Commemorating the 70th anniversary of the liberation of the Nazi concentration camps, the United States Holocaust Memorial Museum’s (USHMM) annual Los Angeles dinner was themed “What You Do Matters.” 

Actor Gary Sinese honored the liberators and survivors present at the March 16 evening event at the Beverly Hilton hotel and spoke of the “privilege of hearing from survivors” as he introduced from the audience Joshua Kaufman, who was rescued near death from Dachau by American soldier Daniel Gillespie. The two men were reunited nearly 70 years later for a History Channel documentary, which showed Kaufman, the survivor, kissing the hand and foot of his liberator, saying, “I have everything in my life because of him,” as Gillespie gently protested the humble offerings of thanks. 

Dinner co-chairs Sheryl and Ken Pressberg and Stacy and Jesse Sharf spoke to the 750 attendees of the personal impact the museum has had on them and their families, and Joshua B. Bolten, USHMM vice chairman, introduced the night’s honoree, scholar and frequent Journal contributor, Michael Berenbaum, who as project director oversaw the creation of the museum and went on to become director of the museum’s U.S. Holocaust Research Institute. 

Bolton recalled how Berenbaum, as a young rabbi, officiated at Bolton’s father’s funeral, calling him “a complex man of simple principles.” Bolton applied the same words to Berenbaum, as well, calling the American Jewish University scholar an “eloquent and versatile scholar, teacher and adviser.” 
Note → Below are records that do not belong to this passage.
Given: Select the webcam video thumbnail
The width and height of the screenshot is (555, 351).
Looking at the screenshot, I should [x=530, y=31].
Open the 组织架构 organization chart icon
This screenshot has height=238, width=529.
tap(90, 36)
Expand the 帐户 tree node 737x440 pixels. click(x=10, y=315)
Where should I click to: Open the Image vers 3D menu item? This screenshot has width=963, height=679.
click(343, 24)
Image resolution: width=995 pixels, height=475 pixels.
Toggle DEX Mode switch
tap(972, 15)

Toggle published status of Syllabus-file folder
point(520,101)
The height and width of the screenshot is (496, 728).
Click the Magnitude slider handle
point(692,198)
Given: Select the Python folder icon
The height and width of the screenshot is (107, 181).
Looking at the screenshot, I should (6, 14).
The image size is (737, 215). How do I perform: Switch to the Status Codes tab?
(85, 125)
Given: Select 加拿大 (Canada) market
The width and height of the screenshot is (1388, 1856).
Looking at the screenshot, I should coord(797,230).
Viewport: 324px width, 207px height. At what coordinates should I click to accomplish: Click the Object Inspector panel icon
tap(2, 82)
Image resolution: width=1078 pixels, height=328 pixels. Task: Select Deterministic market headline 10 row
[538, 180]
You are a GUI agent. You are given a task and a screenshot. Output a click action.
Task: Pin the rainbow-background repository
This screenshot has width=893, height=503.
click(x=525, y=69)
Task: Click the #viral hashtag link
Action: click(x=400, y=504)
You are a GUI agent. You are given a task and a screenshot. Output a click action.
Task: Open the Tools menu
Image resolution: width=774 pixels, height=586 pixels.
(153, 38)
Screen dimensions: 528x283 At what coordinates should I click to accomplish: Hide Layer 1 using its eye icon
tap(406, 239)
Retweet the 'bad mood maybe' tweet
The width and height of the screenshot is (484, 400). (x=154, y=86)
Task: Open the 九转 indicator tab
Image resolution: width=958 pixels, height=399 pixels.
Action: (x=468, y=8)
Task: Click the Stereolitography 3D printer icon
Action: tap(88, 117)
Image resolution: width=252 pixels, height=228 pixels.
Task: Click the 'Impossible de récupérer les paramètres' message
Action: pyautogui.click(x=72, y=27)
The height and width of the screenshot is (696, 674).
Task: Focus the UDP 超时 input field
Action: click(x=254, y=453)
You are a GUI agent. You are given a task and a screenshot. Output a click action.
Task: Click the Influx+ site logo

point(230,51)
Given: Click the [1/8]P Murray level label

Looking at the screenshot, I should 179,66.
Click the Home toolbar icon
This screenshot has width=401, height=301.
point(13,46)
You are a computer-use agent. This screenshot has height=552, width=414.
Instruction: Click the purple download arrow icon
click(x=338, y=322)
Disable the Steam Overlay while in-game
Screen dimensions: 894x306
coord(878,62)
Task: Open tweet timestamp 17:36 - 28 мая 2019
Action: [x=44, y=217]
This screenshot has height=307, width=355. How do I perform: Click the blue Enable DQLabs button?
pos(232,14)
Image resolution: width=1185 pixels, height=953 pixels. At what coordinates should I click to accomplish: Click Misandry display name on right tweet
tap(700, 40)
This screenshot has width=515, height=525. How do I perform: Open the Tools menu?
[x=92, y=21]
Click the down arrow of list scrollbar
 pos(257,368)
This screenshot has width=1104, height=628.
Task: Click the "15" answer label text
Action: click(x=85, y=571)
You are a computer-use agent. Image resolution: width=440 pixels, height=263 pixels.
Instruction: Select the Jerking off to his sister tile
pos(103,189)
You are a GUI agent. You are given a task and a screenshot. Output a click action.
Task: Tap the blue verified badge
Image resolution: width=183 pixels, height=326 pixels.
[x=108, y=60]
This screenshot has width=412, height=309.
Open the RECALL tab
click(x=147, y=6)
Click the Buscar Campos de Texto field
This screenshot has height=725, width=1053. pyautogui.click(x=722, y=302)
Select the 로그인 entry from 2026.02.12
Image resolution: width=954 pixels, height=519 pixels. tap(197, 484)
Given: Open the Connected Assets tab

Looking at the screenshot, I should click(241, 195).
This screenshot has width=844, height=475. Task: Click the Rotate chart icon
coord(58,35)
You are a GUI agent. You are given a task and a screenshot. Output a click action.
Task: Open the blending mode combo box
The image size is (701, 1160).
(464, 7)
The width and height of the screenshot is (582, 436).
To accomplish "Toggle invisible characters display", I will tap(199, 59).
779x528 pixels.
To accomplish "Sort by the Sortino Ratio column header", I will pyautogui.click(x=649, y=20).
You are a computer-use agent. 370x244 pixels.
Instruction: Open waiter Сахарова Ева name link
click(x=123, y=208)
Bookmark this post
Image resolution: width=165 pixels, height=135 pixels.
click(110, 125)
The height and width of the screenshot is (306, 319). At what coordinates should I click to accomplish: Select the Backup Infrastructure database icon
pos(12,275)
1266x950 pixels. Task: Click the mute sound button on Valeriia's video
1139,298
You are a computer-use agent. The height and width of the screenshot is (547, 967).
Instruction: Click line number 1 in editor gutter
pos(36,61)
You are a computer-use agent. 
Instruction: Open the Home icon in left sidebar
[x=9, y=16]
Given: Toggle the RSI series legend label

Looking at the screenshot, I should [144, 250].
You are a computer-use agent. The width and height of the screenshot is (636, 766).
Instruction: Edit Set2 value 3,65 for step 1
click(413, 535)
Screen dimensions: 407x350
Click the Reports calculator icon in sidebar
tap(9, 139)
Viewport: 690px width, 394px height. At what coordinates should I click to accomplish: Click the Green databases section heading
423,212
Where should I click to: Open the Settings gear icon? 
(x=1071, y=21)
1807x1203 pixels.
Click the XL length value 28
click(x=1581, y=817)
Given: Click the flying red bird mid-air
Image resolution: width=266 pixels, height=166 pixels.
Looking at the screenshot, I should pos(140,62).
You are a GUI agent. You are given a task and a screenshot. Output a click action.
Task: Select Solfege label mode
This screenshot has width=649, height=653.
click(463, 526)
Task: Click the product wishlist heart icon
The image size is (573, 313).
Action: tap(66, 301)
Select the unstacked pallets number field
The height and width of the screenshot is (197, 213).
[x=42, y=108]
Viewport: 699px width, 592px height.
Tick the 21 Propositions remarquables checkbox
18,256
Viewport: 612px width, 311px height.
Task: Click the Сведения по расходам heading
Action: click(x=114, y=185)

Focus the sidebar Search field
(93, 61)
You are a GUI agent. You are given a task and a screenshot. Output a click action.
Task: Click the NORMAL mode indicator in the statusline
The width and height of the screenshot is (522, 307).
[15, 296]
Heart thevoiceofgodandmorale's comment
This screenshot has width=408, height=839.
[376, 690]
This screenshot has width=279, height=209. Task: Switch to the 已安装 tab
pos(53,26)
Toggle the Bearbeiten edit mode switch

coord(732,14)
In his remarks, Berenbaum spoke of how descendants of survivors in the 1950s and ’60s who had questions about what had happened were met by an “indelible” silence. “There are some things survivors know that we can never know,” Berenbaum said.

And yet he has spent his entire career telling and explaining that history: “We were not witnesses, but we have lived in the presence of witnesses,” Berenbaum said, making us responsible for passing on their stories so that history will not be repeated. 

The night’s featured speaker, Pulitzer Prize-winning historian Doris Kearns Goodwin, also spoke of the importance of studying history. Much of her talk focused on the strengths and accomplishments of Franklin and Eleanor Roosevelt. 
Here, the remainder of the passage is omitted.